Skip to content

Latest commit

 

History

History
177 lines (133 loc) · 5.58 KB

File metadata and controls

177 lines (133 loc) · 5.58 KB

Query Term Matching System

Overview

The query term matching component analyzes how well each node matches specific terms and entities mentioned in the query. This goes beyond semantic similarity to check for explicit term matches across multiple node properties.

How It Works

1. Query Analysis (extract_query_terms)

First, the system analyzes the query to extract:

query = "Who was the California Attorney General in 2020?"

# Extracted information:
{
    'query_year': 2020,
    'important_terms': ['california', 'attorney', 'general'],
    'proper_nouns': ['California', 'Attorney', 'General'],
    'original_query': 'who was the california attorney general in 2020?'
}

Process:

  1. Extract year using regex \b(19|20)\d{2}\b
  2. Remove stop words (who, what, when, the, a, is, was, etc.)
  3. Keep important terms (length > 2, not stop words)
  4. Extract proper nouns (capitalized words)

2. Term Matching (calculate_query_match_score)

Then, for each node, the system checks for matches across 6 different properties:

Property Weight What It Checks
Node Name 3.0 Exact or partial match of query terms in the node's name
Proper Nouns 2.0 Capitalized terms from query found in node name
Summary 1.5 Query terms found in node's content summary
Connected Entities 1.0 Query terms in names of connected nodes
Attributes 1.0 Query terms in node's attribute values
Labels 0.5 Query terms in node's type labels

Total Max Score: 9.0 (normalized to 0-1 range)

3. Scoring Examples

Example 1: Perfect Match

Query: "Who was the California Attorney General in 2020?"
Node: "Kamala Harris"

Scoring:
- Node name: "Kamala Harris" not in query → 0/3.0
- Proper nouns: No match → 0/2.0
- Summary: "Attorney General of California..." → 3/3 terms → 1.5/1.5 ✓
- Connected: ["California", "Attorney General", "San Francisco"] → 2/3 terms → 0.67/1.0
- Attributes: {position: "Attorney General", state: "California"} → 2/3 terms → 0.67/1.0
- Labels: ["Person", "Official"] → 0/3 terms → 0/0.5

Raw Score: 2.84 / 9.0 = 0.316

Example 2: Entity Name Match

Query: "What position did Gavin Newsom hold?"
Node: "Gavin Newsom"

Scoring:
- Node name: "Gavin Newsom" in query → 3.0/3.0 ✓✓✓
- Proper nouns: "Gavin Newsom" matches → 2.0/2.0 ✓✓
- Summary: "Governor of California, position..." → 1/2 terms → 0.75/1.5
- Connected: ["Governor", "California", "Lieutenant"] → 1/2 terms → 0.5/1.0
- Attributes: {position: "Governor"} → 1/2 terms → 0.5/1.0
- Labels: ["Person"] → 0/2 terms → 0/0.5

Raw Score: 6.75 / 9.0 = 0.750

Integration with Multi-Factor Ranking

The query match score is combined with other factors:

final_score = 0.35 × semantic_score +      # RRF hybrid search
              0.15 × connection_score +     # Graph connectivity
              0.25 × temporal_score +       # Time period match
              0.25 × query_match_score      # Term matching (THIS)

Why This Matters

Problem Without Query Matching:

Query: "Who was the California Attorney General in 2020?"

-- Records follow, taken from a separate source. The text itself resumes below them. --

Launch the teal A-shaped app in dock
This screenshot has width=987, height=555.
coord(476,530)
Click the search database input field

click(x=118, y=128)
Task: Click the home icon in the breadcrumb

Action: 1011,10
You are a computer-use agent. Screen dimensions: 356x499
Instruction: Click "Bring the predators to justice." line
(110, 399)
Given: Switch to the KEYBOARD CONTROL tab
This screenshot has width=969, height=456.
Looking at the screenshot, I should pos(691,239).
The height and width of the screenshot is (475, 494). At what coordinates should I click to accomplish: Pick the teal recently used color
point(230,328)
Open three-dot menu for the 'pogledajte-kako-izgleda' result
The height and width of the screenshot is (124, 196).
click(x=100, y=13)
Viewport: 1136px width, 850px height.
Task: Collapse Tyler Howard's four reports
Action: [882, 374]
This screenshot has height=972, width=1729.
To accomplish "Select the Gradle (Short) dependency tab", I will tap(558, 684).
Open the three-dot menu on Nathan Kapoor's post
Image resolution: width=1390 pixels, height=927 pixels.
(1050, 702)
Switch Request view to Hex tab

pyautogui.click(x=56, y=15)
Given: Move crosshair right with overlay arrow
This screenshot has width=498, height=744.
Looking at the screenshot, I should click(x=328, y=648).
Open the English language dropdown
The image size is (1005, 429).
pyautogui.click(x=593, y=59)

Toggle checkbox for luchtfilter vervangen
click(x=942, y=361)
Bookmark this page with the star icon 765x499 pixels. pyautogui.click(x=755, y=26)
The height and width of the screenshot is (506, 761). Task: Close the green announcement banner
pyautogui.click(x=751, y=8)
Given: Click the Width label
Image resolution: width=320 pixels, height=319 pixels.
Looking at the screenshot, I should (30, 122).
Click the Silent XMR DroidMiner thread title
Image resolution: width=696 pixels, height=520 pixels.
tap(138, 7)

Semantic search alone might return:

  1. "California" (high semantic match, but not a person)
  2. "Attorney General" (concept, not a specific person)
  3. "Kamala Harris" (person, but wrong time period)

Solution With Query Matching:

Multi-factor search returns:

  1. "Xavier Becerra" (moderate semantic + perfect temporal + high query match)
    • Summary mentions "Attorney General" and "California"
    • Attributes: term_start=2017, term_end=2021 (includes 2020)
    • Connected to: California, Attorney General, etc.

Tuning Guidelines

High Query Match Weight (0.3-0.4)

Use when:

  • Query has specific proper nouns (names, places)
  • Looking for exact entity matches
  • Query has technical terms or specific roles

Medium Query Match Weight (0.2-0.3) - RECOMMENDED

Use when:

  • Balanced queries with some specific terms
  • Want to combine term matching with semantic understanding
  • General purpose queries

Low Query Match Weight (0.1-0.2)

Use when:

  • Very broad queries
  • Conceptual questions
  • Prioritizing semantic similarity over exact matches

Examples by Query Type

Specific Entity Query

Query: "Where did Kamala Harris work?"
Recommended: query_match_weight=0.3

Why: "Kamala Harris" is a proper noun that should match exactly

Role-Based Query

Query: "Who was the California Attorney General in 2020?"
Recommended: query_match_weight=0.25

Why: Multiple specific terms (California, Attorney General) plus temporal

Conceptual Query

Query: "What government positions exist in California?"
Recommended: query_match_weight=0.15

Why: Broad conceptual query, semantic understanding more important

Benefits

  1. Precision: Finds entities that explicitly match query terms
  2. Proper Noun Handling: Correctly identifies named entities
  3. Multi-Property Search: Checks name, summary, attributes, connections
  4. Weighted Importance: Node name matches count more than label matches
  5. Complementary: Works alongside semantic search, not replacing it

Limitations

  • Requires exact or partial string matches (case-insensitive)
  • May miss synonyms (e.g., "AG" vs "Attorney General")
  • Stop words are removed (may miss some context)
  • English-language focused

Future Enhancements

Potential improvements:

  • Synonym expansion (AG → Attorney General)
  • Fuzzy matching for misspellings
  • Multi-language support
  • Entity type awareness (Person vs Place vs Organization)
  • Phrase matching (multi-word terms)